» **EXERCISE DIRECTIONS**: Going through the entries, how many lines include the string "screenshot"? Answer only with the number.

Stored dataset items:
********************

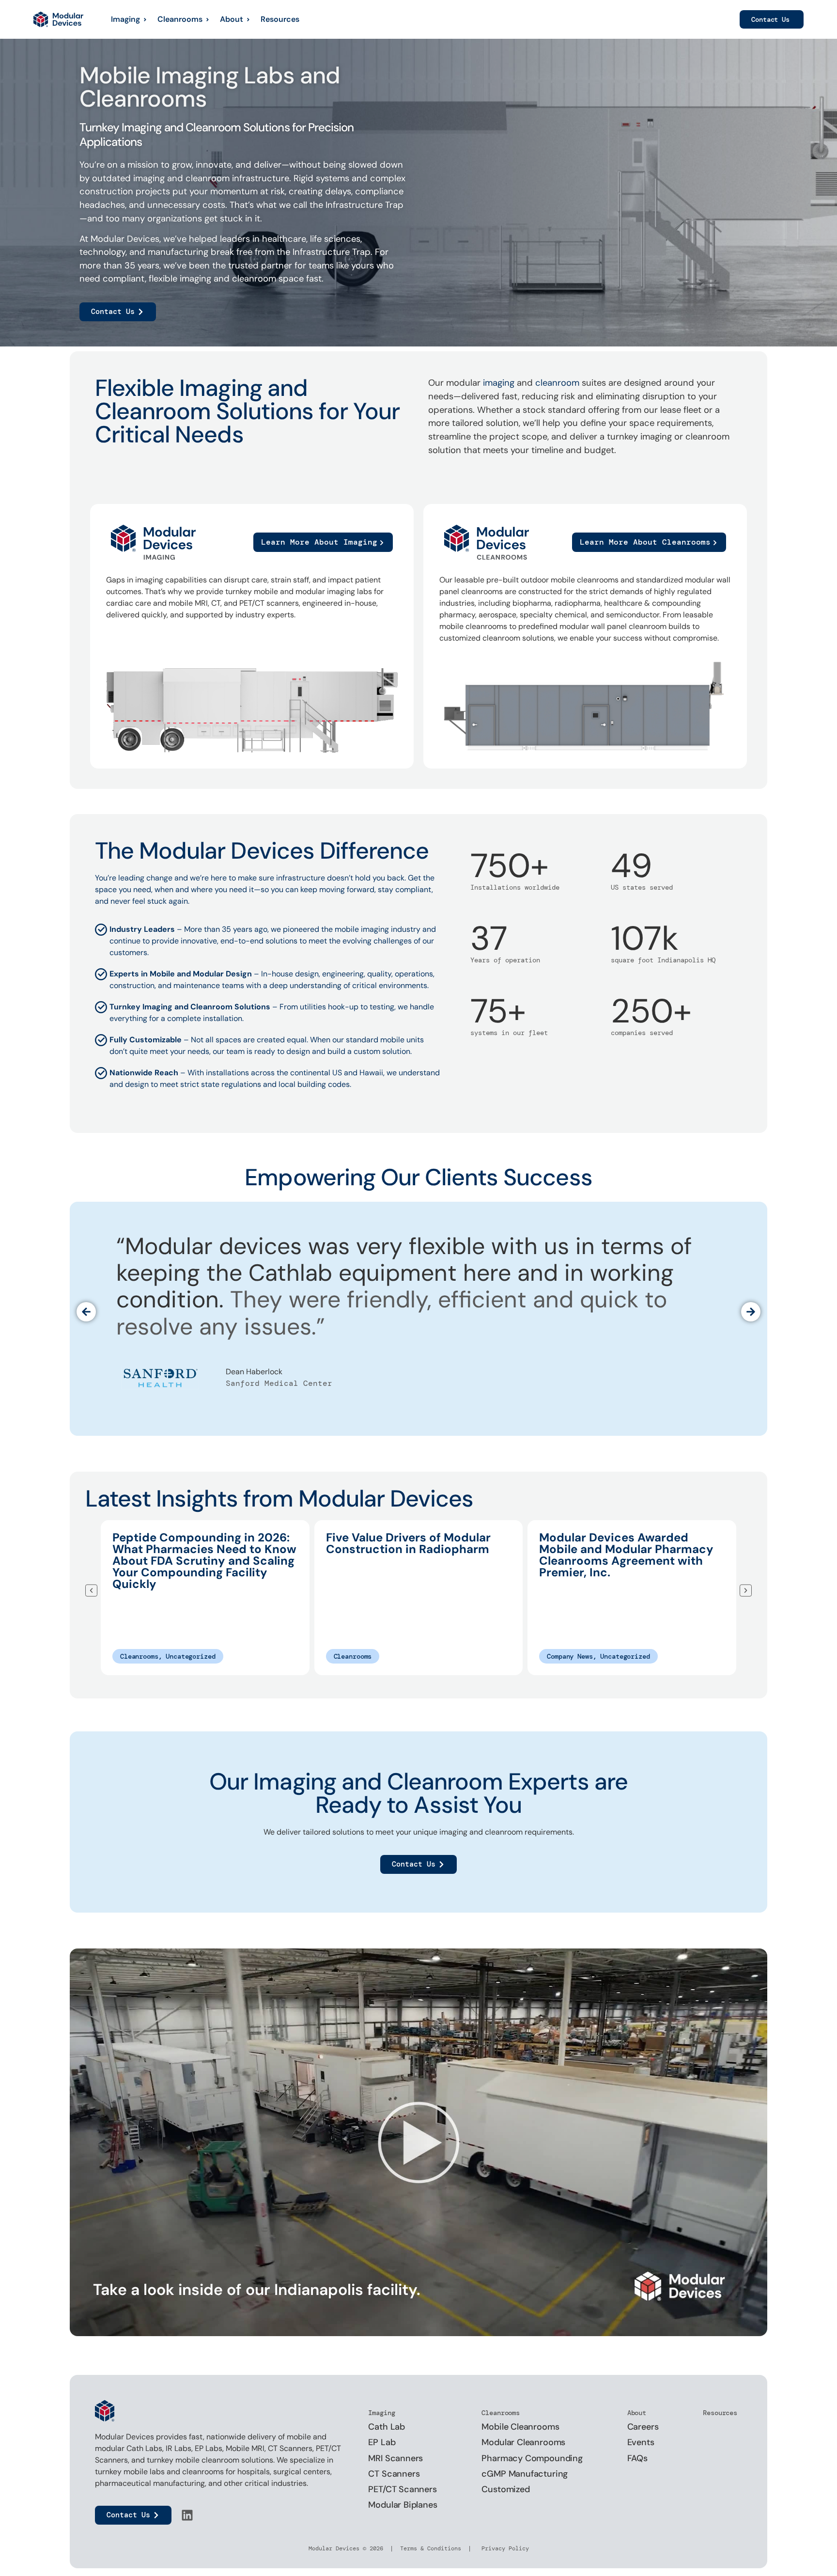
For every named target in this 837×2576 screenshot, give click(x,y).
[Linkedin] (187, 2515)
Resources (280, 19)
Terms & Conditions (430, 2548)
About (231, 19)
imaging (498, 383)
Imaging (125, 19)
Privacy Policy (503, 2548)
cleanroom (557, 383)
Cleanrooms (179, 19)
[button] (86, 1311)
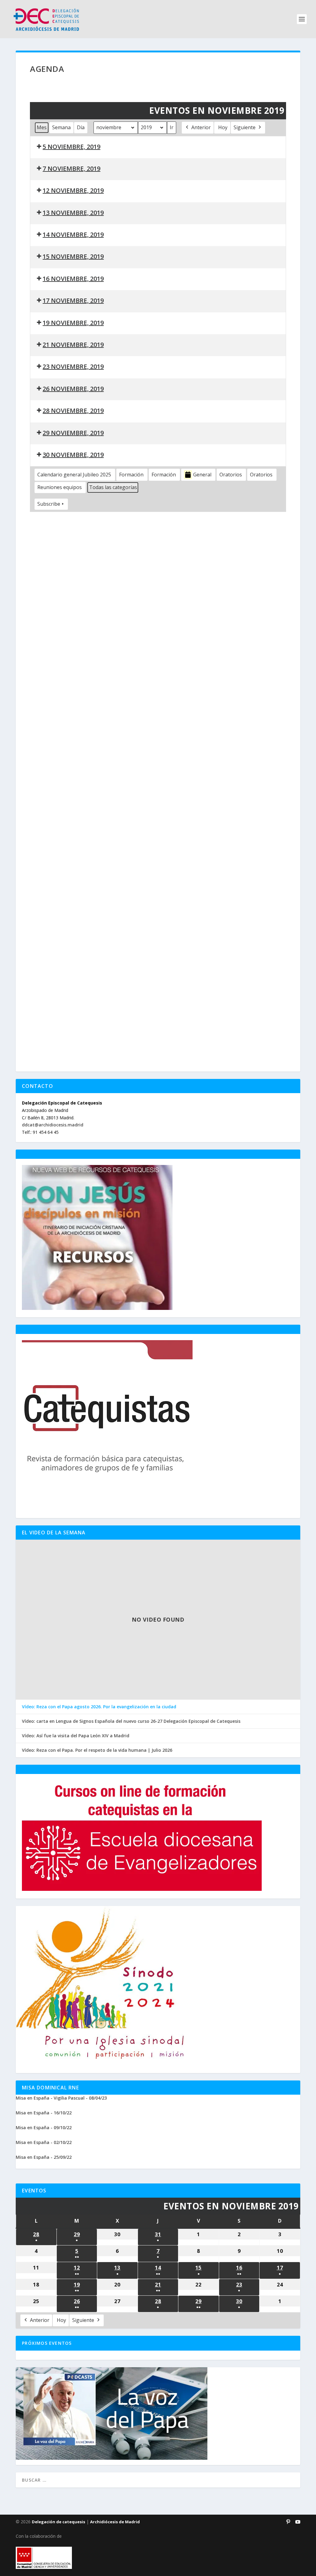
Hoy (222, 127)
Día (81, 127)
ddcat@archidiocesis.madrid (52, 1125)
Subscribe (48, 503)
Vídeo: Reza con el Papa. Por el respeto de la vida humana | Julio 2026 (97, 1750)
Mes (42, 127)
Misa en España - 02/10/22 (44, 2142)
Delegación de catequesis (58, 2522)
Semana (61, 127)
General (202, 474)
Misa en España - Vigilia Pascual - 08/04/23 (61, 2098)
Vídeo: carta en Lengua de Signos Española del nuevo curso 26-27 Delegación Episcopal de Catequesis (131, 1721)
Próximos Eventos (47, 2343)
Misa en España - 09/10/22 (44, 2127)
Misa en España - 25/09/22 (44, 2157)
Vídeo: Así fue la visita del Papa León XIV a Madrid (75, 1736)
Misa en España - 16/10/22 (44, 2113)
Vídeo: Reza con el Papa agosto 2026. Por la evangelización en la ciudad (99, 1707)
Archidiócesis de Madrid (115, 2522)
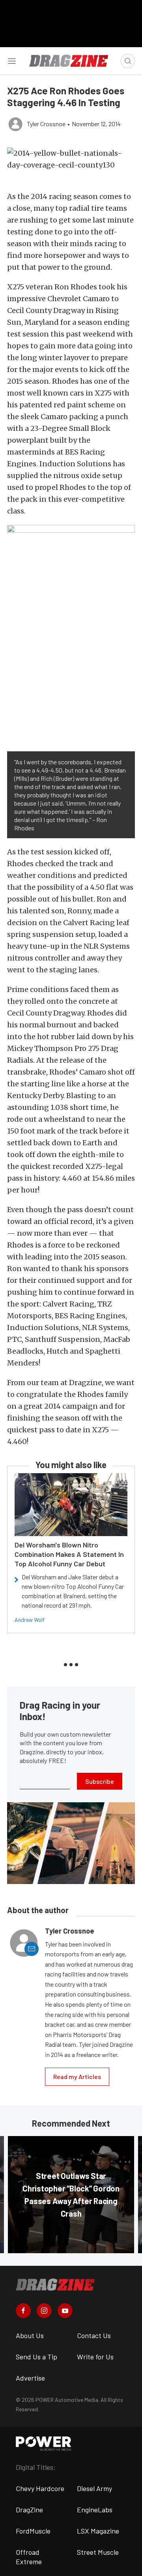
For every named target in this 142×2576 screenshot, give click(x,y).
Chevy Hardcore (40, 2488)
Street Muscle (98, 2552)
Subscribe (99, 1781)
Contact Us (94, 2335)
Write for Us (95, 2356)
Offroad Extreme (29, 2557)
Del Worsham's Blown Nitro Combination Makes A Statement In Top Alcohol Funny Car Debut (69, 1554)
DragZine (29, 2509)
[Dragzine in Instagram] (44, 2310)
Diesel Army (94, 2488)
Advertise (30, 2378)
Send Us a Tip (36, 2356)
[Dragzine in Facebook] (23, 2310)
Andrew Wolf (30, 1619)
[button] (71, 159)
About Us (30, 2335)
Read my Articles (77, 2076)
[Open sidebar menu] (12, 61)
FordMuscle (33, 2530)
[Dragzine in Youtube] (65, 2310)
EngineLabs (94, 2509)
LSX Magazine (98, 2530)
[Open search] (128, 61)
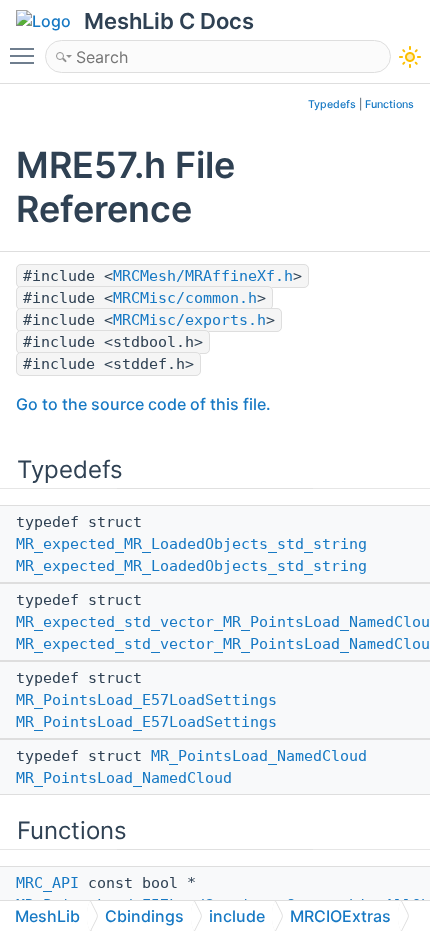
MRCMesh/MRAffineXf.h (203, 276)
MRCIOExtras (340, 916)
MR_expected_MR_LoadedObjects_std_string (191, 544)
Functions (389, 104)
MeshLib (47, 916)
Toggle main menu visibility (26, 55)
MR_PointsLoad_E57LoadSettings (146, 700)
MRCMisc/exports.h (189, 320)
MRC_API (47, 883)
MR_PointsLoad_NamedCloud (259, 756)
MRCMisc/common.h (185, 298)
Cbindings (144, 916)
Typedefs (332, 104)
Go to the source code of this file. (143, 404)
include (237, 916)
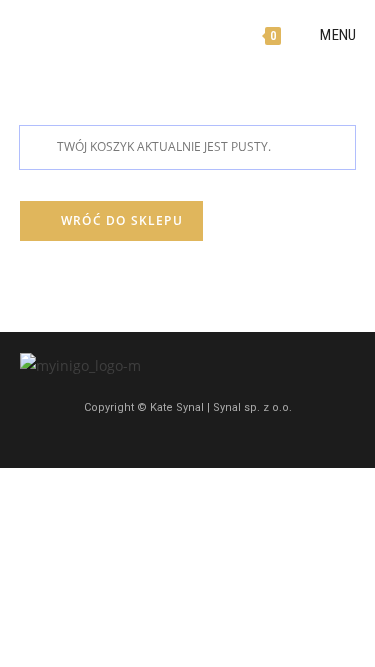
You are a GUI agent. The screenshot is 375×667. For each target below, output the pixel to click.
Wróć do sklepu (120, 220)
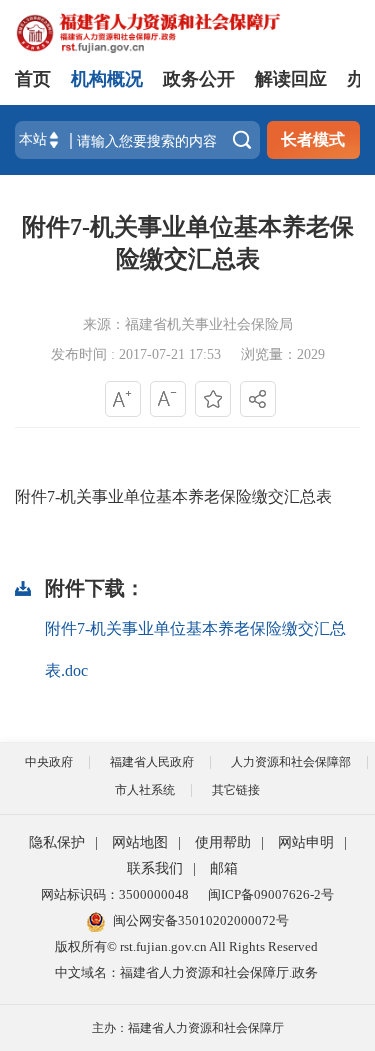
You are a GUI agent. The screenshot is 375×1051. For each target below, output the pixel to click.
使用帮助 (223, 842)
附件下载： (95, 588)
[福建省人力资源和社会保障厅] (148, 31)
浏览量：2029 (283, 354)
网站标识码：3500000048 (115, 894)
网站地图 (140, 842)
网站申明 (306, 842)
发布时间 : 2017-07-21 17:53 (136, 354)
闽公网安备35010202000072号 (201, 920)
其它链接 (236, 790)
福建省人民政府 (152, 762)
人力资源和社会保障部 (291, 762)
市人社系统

********************

» **FINAL ANSWER**: 4